Thomas Cawston is a Reform researcher
Today the Government will present the Health and Social Care Bill before Parliament. The proposals for the reorganisation of commissioning in the NHS contained in this bill have been the subject of wide debate and controversy. However significant as this debate is, it is important to not lose sight of the need for real reform to how healthcare is delivered.
In December, Reform held a health summit to address the key issue of the future for hospitals in the new health service. The summit demonstrated the cross-party support for reconfiguration of services and reducing the number of hospital beds. Speaking for the Department of Health, Earl Howe said, “moving away from hospitals and a reduced number of unplanned admissions, all that will mean that bed numbers will fall.” Dr Peter Carter of the Royal College of Nursing agreed: “in some hospitals at any given time, up to 40 per cent of people simply don’t need to be there … they need help, they need treatment, but they don’t need to be in hospital.” The Shadow Health Minister Liz Kendall MP recognised that “the increase in patients with complex and long term conditions means shifting services into the community to avoid hospitalisation and improve prevention.”
But as well as shifting care out of hospitals, hospital services themselves need to be transformed. With fewer hospitals, more competition is needed to drive up productivity and encourage innovation. As Earl Howe noted, “real, informed choice means that people will choose the best provider, money will follow and it will flow to the best providers.” The former Liberal Democrat Shadow Health Spokesperson, Norman Lamb MP also made the case for competition in healthcare: “it is not the old monopoly providers who are the ones who innovate, who find new ways of doing things, new service delivery design, it is almost always insurgent new arrivals in an industry that can redesign the way a service can be provided.”

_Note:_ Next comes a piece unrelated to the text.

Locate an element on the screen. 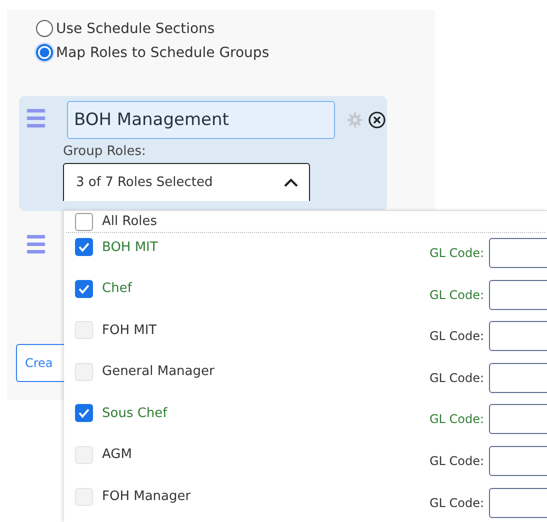 The image size is (547, 522). role-label: Sous Chef is located at coordinates (135, 414).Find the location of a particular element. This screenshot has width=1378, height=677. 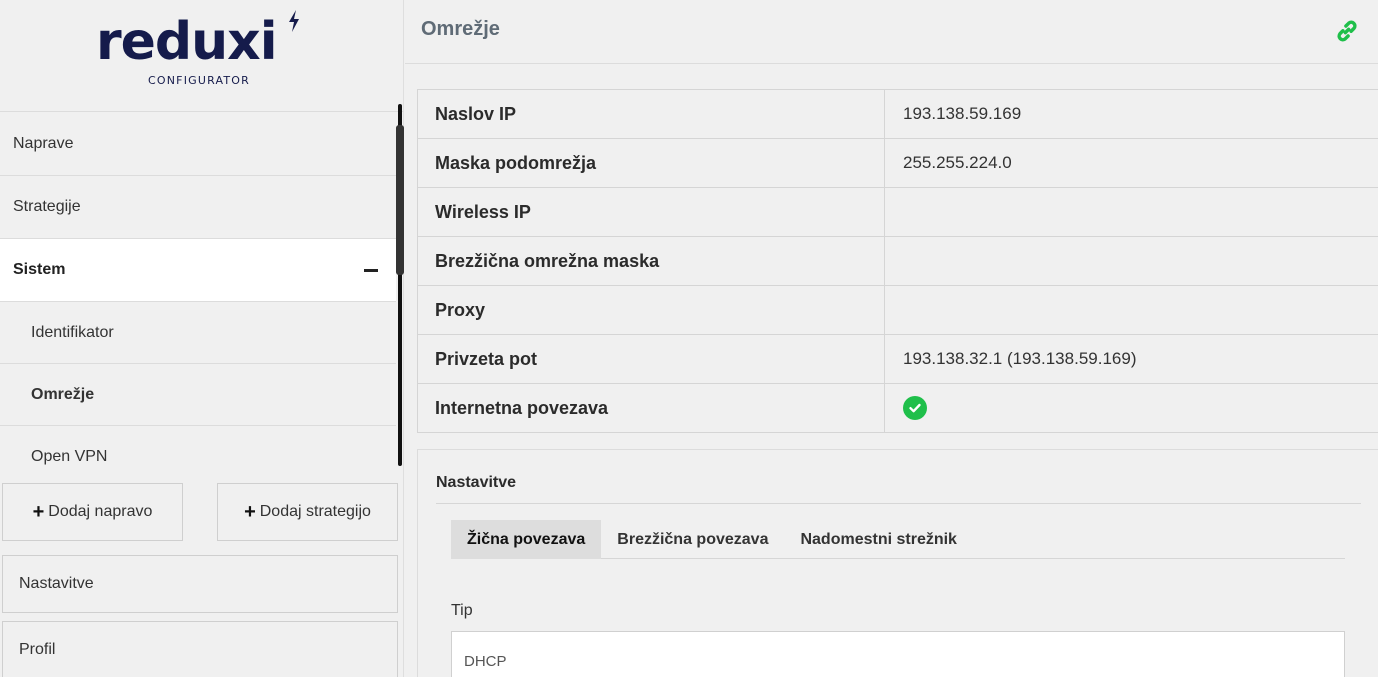

tab-wired: Žična povezava is located at coordinates (526, 540).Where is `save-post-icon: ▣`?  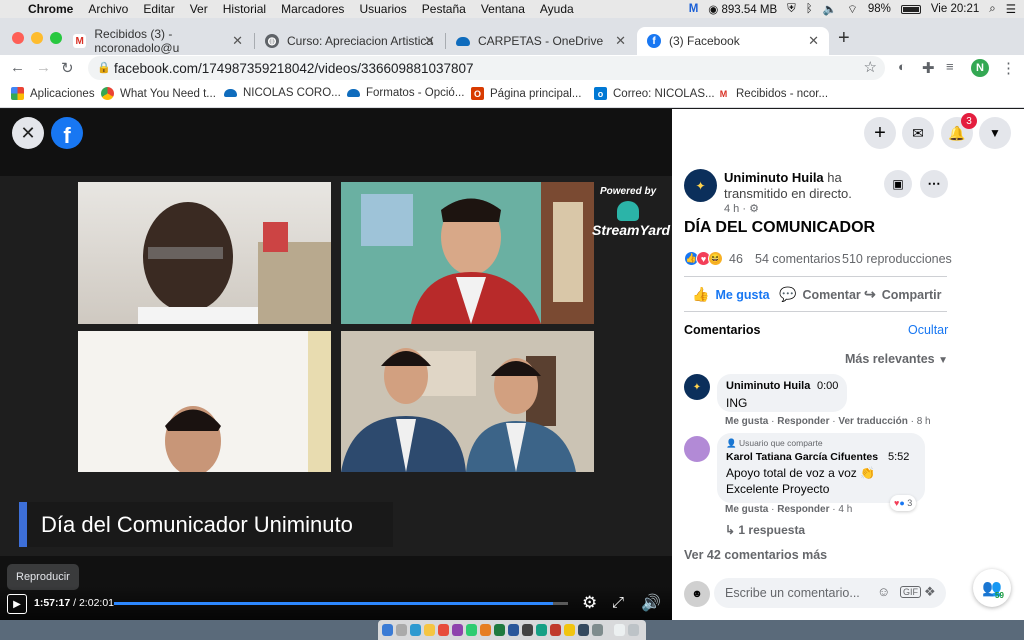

Andrew Lansley has set out reforms that aim to make the NHS accountable to patients and local authorities, not politicians in central government. However there is a question of whether these reforms will be sufficient to transform how healthcare is delivered to ensure higher quality and lower cost. Speaking at Reform’s summit Professor Steve Smith, Chief Executive of Imperial College Healthcare NHS Trust, argued that “we need to move much faster in the United Kingdom. All of the issues about shifting care, it is not about preventing people coming to hospital, it is about providing better care.” As Hannah Farrar, of NHS London also noted “we do have ways of dealing with failing organisations or over capacity in the system and yet we continually delay making the difficult decisions.”
The Government is under sustained attack from those who would oppose any NHS reform. The Reform summit presented evidence from within the NHS and across the political spectrum that in fact reform needs to go further and faster. In May last year the Government released new guidelines that have made it even harder to change hospital services. It should revisit these if it wants its ambitions for NHS reform and efficiency to succeed.